### PAGE EXTRACT
-=-=-=-=-

Perceived as a swash-buckling president, a rough rider, hunter, and preservationist dressed in a buckskin suit, Teddy Roosevelt has, in my lifetime, maintained his larger-than-life persona and for good reason. This book is the first study I have been subjected to regarding the man, and I could not have been more surprised over how much I did like him early on in my reading as I learned of his exploits, trials, and personal loss. Roosevelt like many others did not escape a lifetime of personal tragedy. He endured more than his share. And his evolvement as hunter to protector is of course as unsettling as it is amazing. Roosevelt lived in a vastly different time than we can comprehend fairly today. Financial and societal privilege afforded him many opportunities that most of us have only read about. But unlike others born into this privilege Roosevelt used his to further an agenda for good and to mark his time in history as significant and admirable. Theodore Roosevelt overcame poor health, a weak body, a childhood of city privilege and elitist pressures, to become a naturalist of the first rank. Focussing on the naturalist and human side of his subject Darrin Lunde provides his reader with a most-rewarding portrait of one of our country’s larger-than-life individuals who ever walked the earth.

After his evolvement as a naturalist and his two terms as president of the United States, Roosevelt seemed to change. And the last quarter of the book disturbs me to no small degree. What had previously come in the opening three quarters was a fascinating study of a man engaged with principal and courage. But beginning with the eagerly anticipated and extravagant African safari at the end of his presidency this endearing portrait of Roosevelt became a bit disgusting as he seemed to posture and demonstrate a pretentiousness absent in his early years. Cloaked behind a Smithsonian facade of scientific collection marched a loud and obnoxious cavalcade of pomp and bulge. For example, his sanctioned and personal killing of so many lions appeared to be wasteful, cruel, and extreme. Each subsequent page to follow felt uncomfortable. My disgusting reading about this particular safari was growing by the page and it became more difficult to remain enamored with the man who did so much to protect our lands. Though he did preserve a mass of wilderness for us, he failed in many respects to save the creatures inhabiting these spaces. Roosevelt was a hunter first who protected his sport through conservation. But, in fact, he was a killer of trophy wild animals who, with bad eyesight and poor skills, maimed and made suffer the most beautiful ones roaming the wild among us.

-=-=-=-=-

### INFORMATION SUPPLIED
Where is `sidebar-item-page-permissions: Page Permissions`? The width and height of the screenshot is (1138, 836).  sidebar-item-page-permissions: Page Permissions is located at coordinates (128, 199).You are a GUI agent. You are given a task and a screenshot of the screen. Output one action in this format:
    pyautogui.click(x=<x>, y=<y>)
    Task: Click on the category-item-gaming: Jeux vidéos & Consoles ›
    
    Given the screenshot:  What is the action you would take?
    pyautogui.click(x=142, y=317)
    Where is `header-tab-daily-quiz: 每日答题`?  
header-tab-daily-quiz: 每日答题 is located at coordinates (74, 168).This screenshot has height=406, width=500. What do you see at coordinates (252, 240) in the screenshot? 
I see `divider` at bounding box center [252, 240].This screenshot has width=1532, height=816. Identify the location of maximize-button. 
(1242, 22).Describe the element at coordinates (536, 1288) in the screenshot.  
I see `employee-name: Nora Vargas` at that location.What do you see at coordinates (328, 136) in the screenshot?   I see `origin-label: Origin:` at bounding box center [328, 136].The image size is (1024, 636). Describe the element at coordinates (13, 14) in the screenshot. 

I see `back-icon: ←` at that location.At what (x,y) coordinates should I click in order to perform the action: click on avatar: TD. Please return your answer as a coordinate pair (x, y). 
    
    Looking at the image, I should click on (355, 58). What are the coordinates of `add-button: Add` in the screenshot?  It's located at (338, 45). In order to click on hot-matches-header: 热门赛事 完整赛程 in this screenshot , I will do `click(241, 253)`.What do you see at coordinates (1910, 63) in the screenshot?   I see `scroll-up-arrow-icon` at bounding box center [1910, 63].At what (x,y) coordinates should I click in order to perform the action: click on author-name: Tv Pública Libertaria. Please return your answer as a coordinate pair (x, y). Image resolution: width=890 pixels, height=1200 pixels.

-=-=-=-=-

### JOB ITEM
Please carry on the review of the book about Theodore Roosevelt, picking up right after its final sentence. The listing has nothing to do with what is asked here.

### EXPECTED ANSWER
…Scouting around the first day, they saw seventy or eighty buffalo grazing in the open about a hundred yards from the edge of the swamp. It was too dark to shoot, but, heading out again early the next morning, Roosevelt and his party let fly a hail of ammunition to bring down three of the massive bulls.…It was a real chore for him to write in the field, and he joked that it was his way of paying for his fun.

What confounds me is the thinking that must go on in the head of any blood sport hunter. These men must have ignored the fact they were killing a creature that belonged on the planet just as much, or more, than they did. A wild creature of feeling, free to roam the plains being massacred by a privileged as well as massive and pretentious army hiding behind a cover of science, their rabid blood lust and joy celebrated on these killing fields. Conservation’s legacy handed down by Mr. Roosevelt is sadly tarnished by this horrid and destructive behavior not only by him but also by the hand of his son, Kermit.

…his Scribner’s accounts almost gave the impression that he was trying to provoke a reaction from the anti-hunting factions, as he documented his kills—botched shots and all—in unashamed detail…”I felt proud indeed as I stood by the immense bulk of the slain monster and put my hand on the ivory,” said Roosevelt, and then everyone began the work of skinning …

During this African safari Roosevelt and his companions killed or trapped approximately 11,400 animals, from insects and moles to hippopotamuses and elephants. In this biography Darrin Lunde has provided facts and story enough to honor Theodore Roosevelt as one of the most important naturalists who ever lived. And due to countless excesses he did help our evolving natural history museums to thrive. But at the cost of so many innocent and free lives, it saddens me.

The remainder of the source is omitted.